Establishing aplastic anemia animal model based on different pathogenesis.
10.7534/j.issn.1009-2137.2015.01.054
- Author:
Yu-Chen ZHANG
1
;
Ming-Feng ZHAO
2
Author Information
1. Department of Hematology, The First Central Clinical Medical College of Tianjing Medical University, Tianjing Municipal First Central Hespital, Tianjing 300192, China.
2. Department of Hematology, The First Central Clinical Medical College of Tianjing Medical University, Tianjing Municipal First Central Hespital, Tianjing 300192, China. E-mail:zmfzmf@hotmail.com.

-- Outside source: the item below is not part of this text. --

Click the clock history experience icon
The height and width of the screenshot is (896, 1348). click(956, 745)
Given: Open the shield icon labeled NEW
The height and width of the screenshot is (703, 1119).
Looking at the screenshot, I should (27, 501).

- Publication Type:Journal Article
- MeSH:
Anemia, Aplastic;
Animals;
Bone Marrow;
Disease Models, Animal;
Hematopoietic Stem Cells;
Mice;
Pancytopenia
- From:
Journal of Experimental Hematology
2015;23(1):285-289
- CountryChina
- Language:Chinese
-
Abstract:
Aplastic anemia(AA) is a disease,including congenital AA and acquired AA, characterized by an extremely hypocellular marrow and peripheral blood pancytopenia due to bone marrow failure. Congenital AA is a autosomal recessive disease due to gene mutation. Persently, acquired AA is recognized as a disease caused by destruction of hematopoietic stem cells, defective marrow microenvironment and aberrant T cellular-immunity. In order to further study its pathogenesis and to choose effective therapeutic target, it has important clinical significance to establish correspondent animal model based on different pathogenesis. This article summarizes the congenital AA amimal models including Fanc A(-/-) mouse, Fanc C(-/-) mouse, Fanc G(-/-) mouse, Fanc D1(-/-)/Fanc 2(-/-) mouse, Fanc D2(-/-) mouse and other gene deficiency mouse AA models, and the acguired AA models resulting from the hematopoietic stem cell decrease, hematopoietic microenvironment injury, immune mediation and combination of hematopoietic stem cell dicrease with immune mediation.